Un matin, le facteur jette sur ses genoux une lettre plus lourde que
d'ordinaire. Le courrier vient d'Ethiopie mais Pia ne reconnaît
pas l'écriture sur l'enveloppe qu'elle déchire. A
l'intérieur, il y a un message sur du papier à
en-tête et une autre lettre. Pia devine le pire. L'institutrice,
cette fois, est obligée de lui dire la vérité. Les
Anglais ont débarqué en Abyssinie. Le lieutenant est mort
au combat.
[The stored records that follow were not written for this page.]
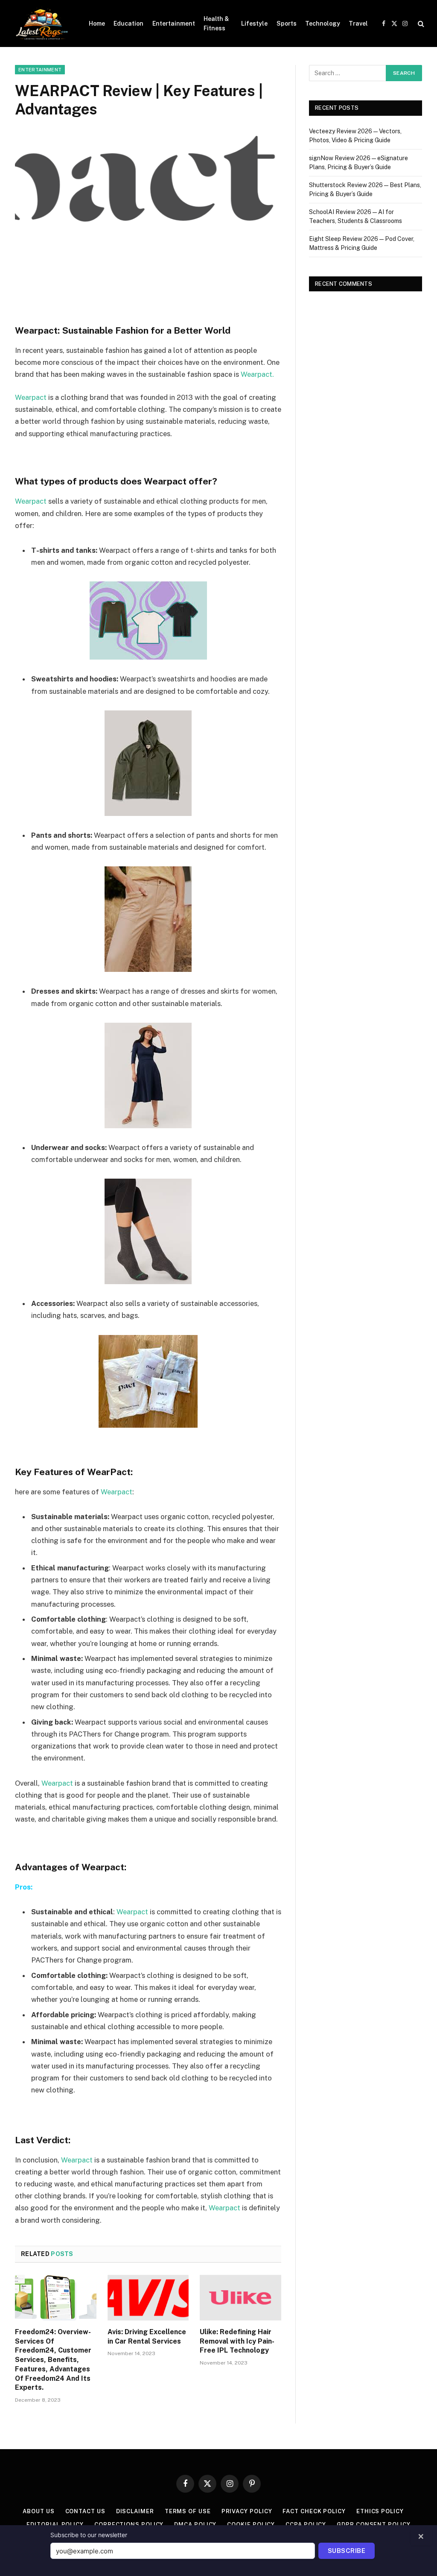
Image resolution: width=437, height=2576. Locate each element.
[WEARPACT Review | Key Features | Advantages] (148, 223)
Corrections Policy (128, 2524)
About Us (38, 2511)
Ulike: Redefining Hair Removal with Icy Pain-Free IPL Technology (237, 2341)
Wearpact (31, 397)
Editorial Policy (55, 2524)
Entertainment (173, 23)
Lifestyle (254, 23)
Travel (358, 23)
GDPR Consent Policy (373, 2524)
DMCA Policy (195, 2524)
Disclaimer (135, 2511)
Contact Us (85, 2511)
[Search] (420, 23)
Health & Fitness (216, 23)
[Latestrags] (41, 23)
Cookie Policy (251, 2524)
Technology (322, 23)
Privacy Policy (246, 2511)
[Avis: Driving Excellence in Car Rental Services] (148, 2298)
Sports (287, 23)
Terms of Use (188, 2511)
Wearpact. (257, 374)
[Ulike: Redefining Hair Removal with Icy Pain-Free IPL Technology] (240, 2298)
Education (128, 23)
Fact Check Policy (314, 2511)
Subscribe (346, 2550)
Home (97, 23)
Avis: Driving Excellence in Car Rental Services (147, 2336)
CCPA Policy (306, 2524)
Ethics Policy (380, 2511)
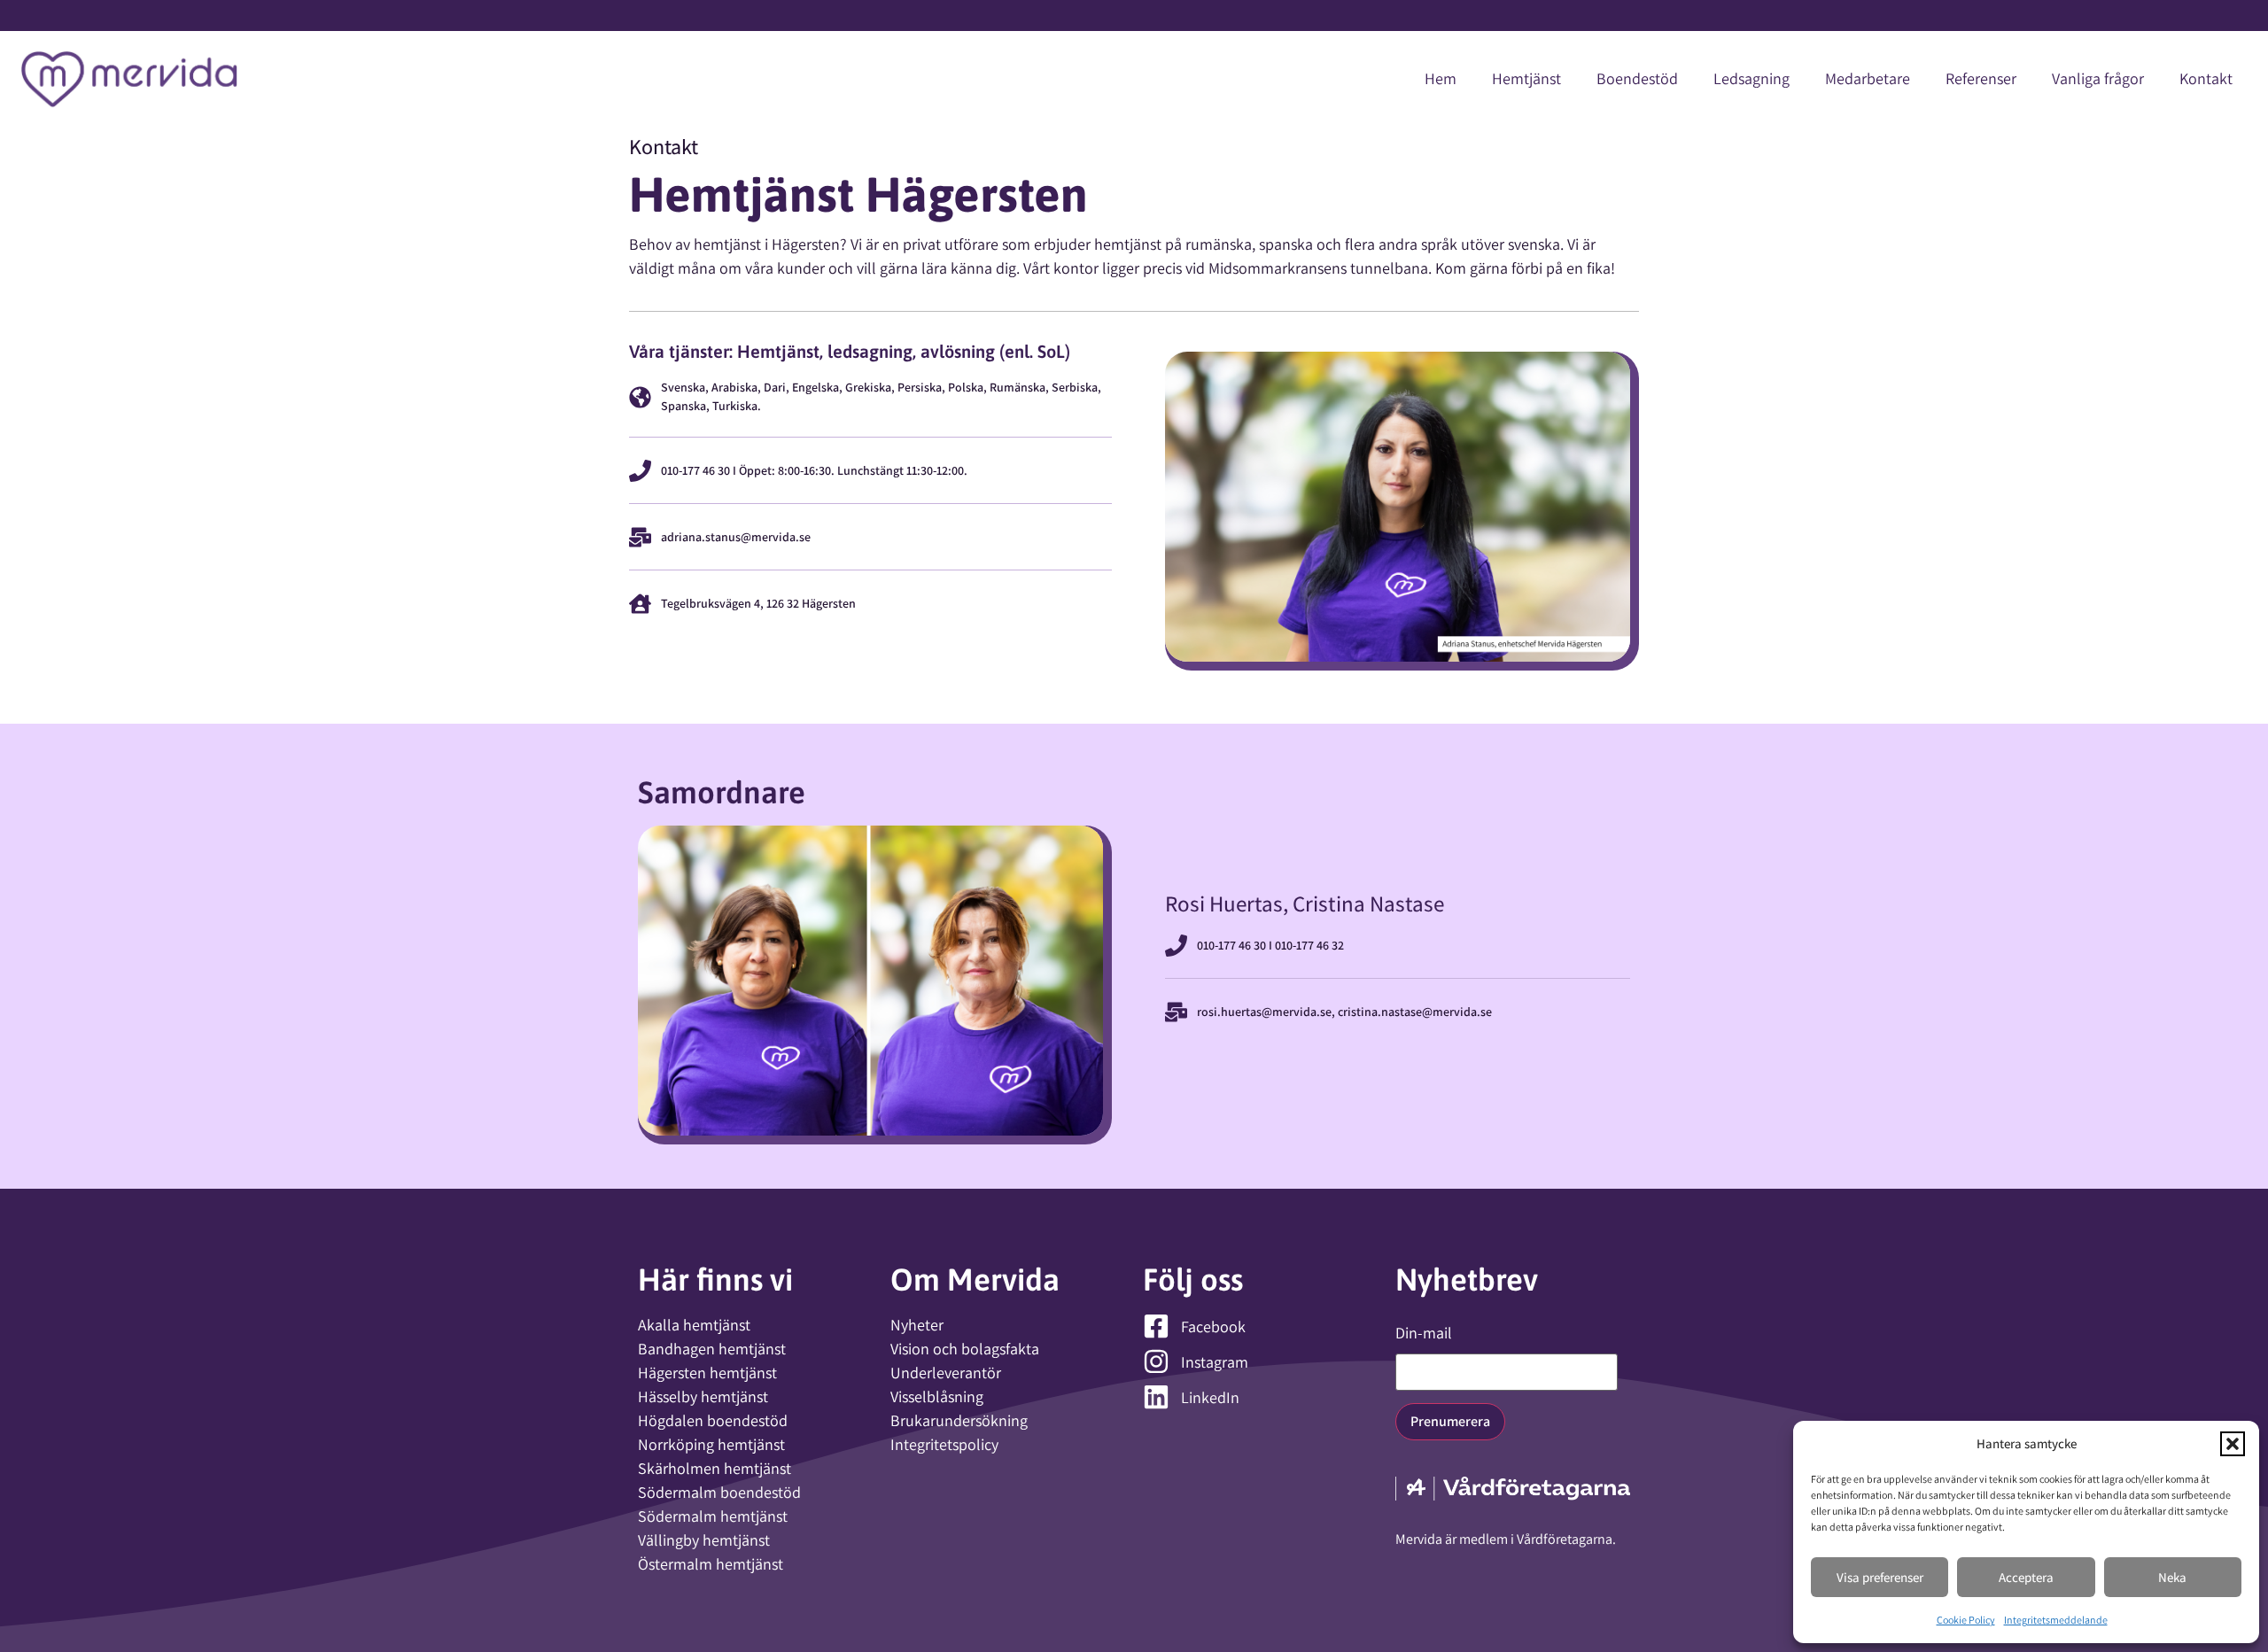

Son capitaine a découvert cette dernière
lettre qu'il envoie à Pia avec ses plus sincères
condoléances. La missive du lieutenant est très
brève. Il raconte sa peur, ses doutes, son espoir de revoir Pia
au plus vite et de rentrer au pays. Sans un mot, Pia retourne s'asseoir
sur les marches. Elle ne pleure pas. Elle fixe simplement le bout de la
rue, attendant quelqu'un qui ne reviendra plus.
L'Italie est enfin libérée, le Duce
exécuté, la guerre s'achève. Maintenant il faut
remonter ses manches, réparer, rebâtir. Les années
filent, des décennies. Tout change à une vitesse
vertigineuse. Un dimanche d'été, un gamin qui joue
à la balle contre un mur pousse un cri terrible qui fait se
retourner les passants. L'enfant a vu des yeux entre les pierres, des
yeux qui le regardent avec insistance. On s'attroupe et l'on constate
que le petit n'a pas la berlue. Alors une vieille dame qui était
institutrice autrefois dit, bouleversée : "C'est Pia ! Mon Dieu,
c'est Pia. Elle attendait son amoureux, nuit et jour, elle était
là. Elle avait fini par se confondre avec le mur et on l'a tous
oubliée". Elle s'effondre en larmes. Une jeune fille la
ramène chez elle. Les gens viennent poser des fleurs au pied du
mur. Le lendemain, un chien pisse sur les bouquets que le vent ne tarde
pas à emporter. La vie reprend son cours, paisiblement.
Puis on construit un immeuble de dix étages afin d'y entasser
des ouvriers. On abat le mur. Mais l'histoire ne dit pas ce qu'on a
fait des gravats, ni des yeux de Pia.